Background: Expiratory flow limitation (EFL) is an inability to exceed a certain flow regardless of the pressure exerted, which appears in 60% of patients with extubation failure. However, an appropriate weaning method for the patients with EFL remains unknown.
Objectives: We aimed to evaluate an effect of different techniques of spontaneous breathing trials (SBT) on a success rate of extubation in the patients with EFL.
Methods: We conducted a non-inferiority randomized controlled trial comparing between 30-minute pressure support ventilation (PSV) and 30-minute T-piece in ventilated patients with EFL who got ready to wean. The primary outcome was successful extubation during a 72-hour post-extubation period. Secondary outcomes were a reintubation rate within 7 days, time to reintubation, and a SBT success rate.

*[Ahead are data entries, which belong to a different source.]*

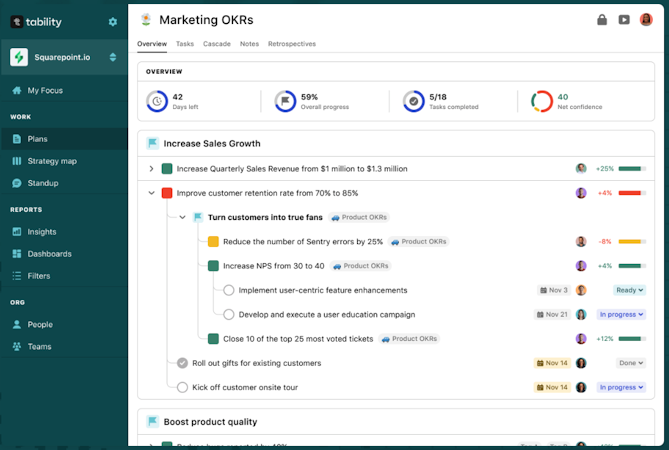Mark 'Kick off customer onsite tour' complete

point(182,387)
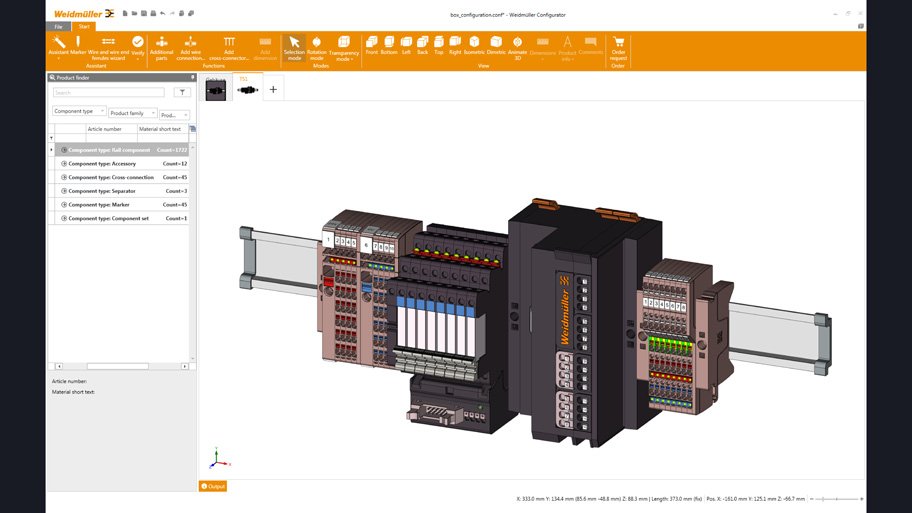
Task: Show the Front view of the model
Action: click(x=371, y=46)
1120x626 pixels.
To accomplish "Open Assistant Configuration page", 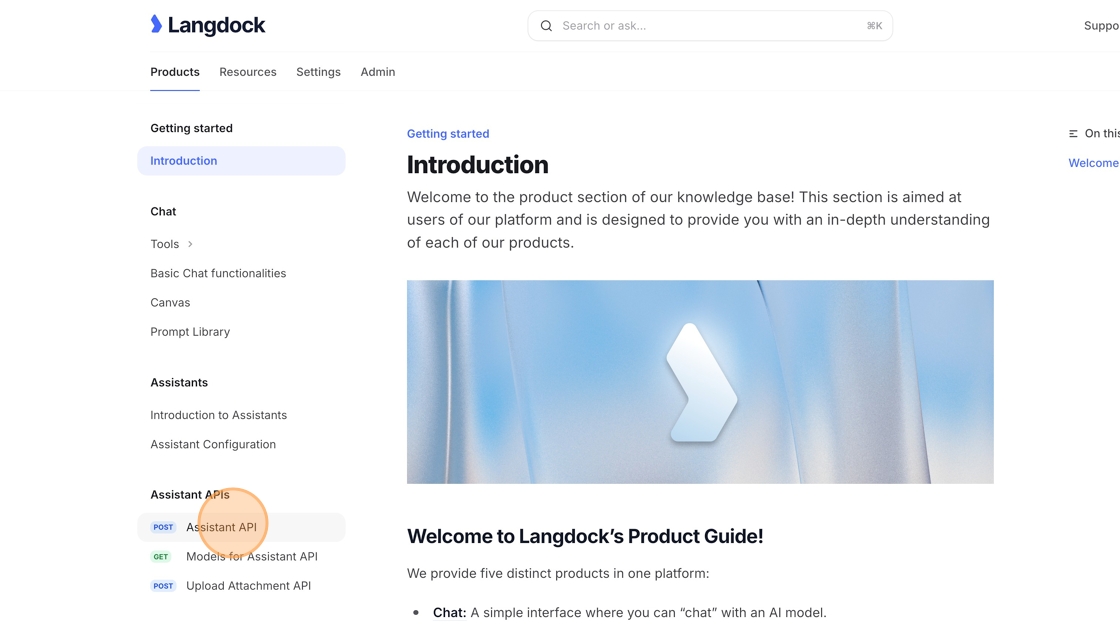I will pos(213,444).
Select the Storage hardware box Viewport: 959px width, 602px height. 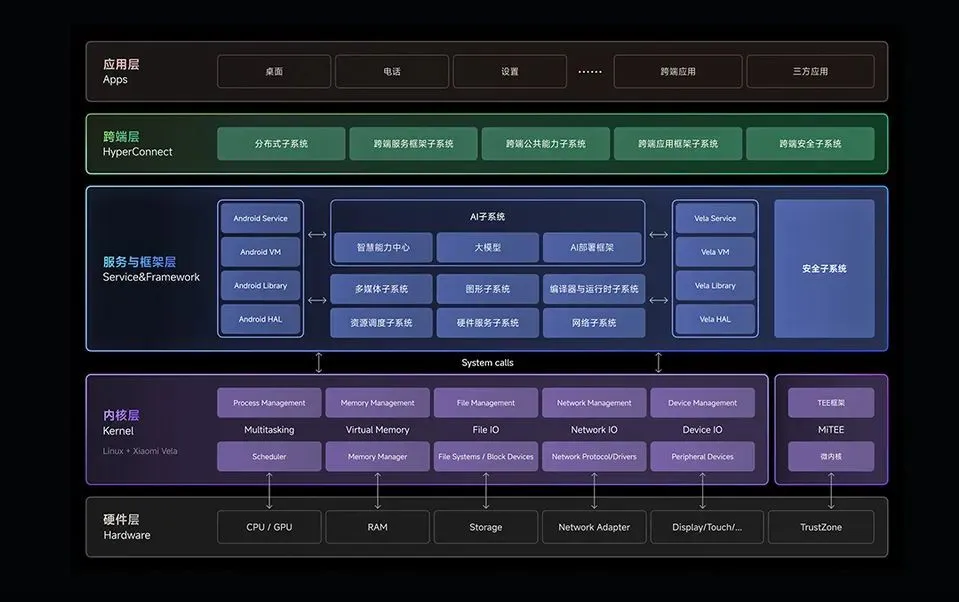coord(486,527)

Results: A total of 99 ventilated patients with EFL consisting of male (50.5%) with the median age of 70  years were recruited. The most common cause of acute respiratory failure was intrapulmonary cause (68.7%). The eligible patients were randomized into 2 groups with a ratio of 1:1. The success rate of extubation during the 72-hour period in the PSV group was non-inferior to the T-piece group: 82% and 81.63%, respectively (95%CI -0.148 to 0.156, p=0.0475). There was also non-inferiority in the reintubation rate within 7 days (22.9% in the PSV group VS 15.2% in the T-piece group; 95%CI -0.081 to 0.235, p=0.005) and the SBT success rate (96% in the PSV group VS 93.9% in the T-piece group; 95%CI -0.065 to 0.108, p<0.001). There was no significant difference in the median time to reintubation between these 2 groups (55 [95.5] hours in PSV VS 25.33  hours in the T-piece group, p=0.683).
Conclusions: Among patients with EFL, the 30-minute SBT with PSV was non-inferior to the T-piece SBT in terms of the successful extubation during the 72-hour period, successful SBT, and reintubation rate within 7 days. This was the first study demonstrating that the different techniques of SBT did not affect the weaning outcomes in the patients with EFL.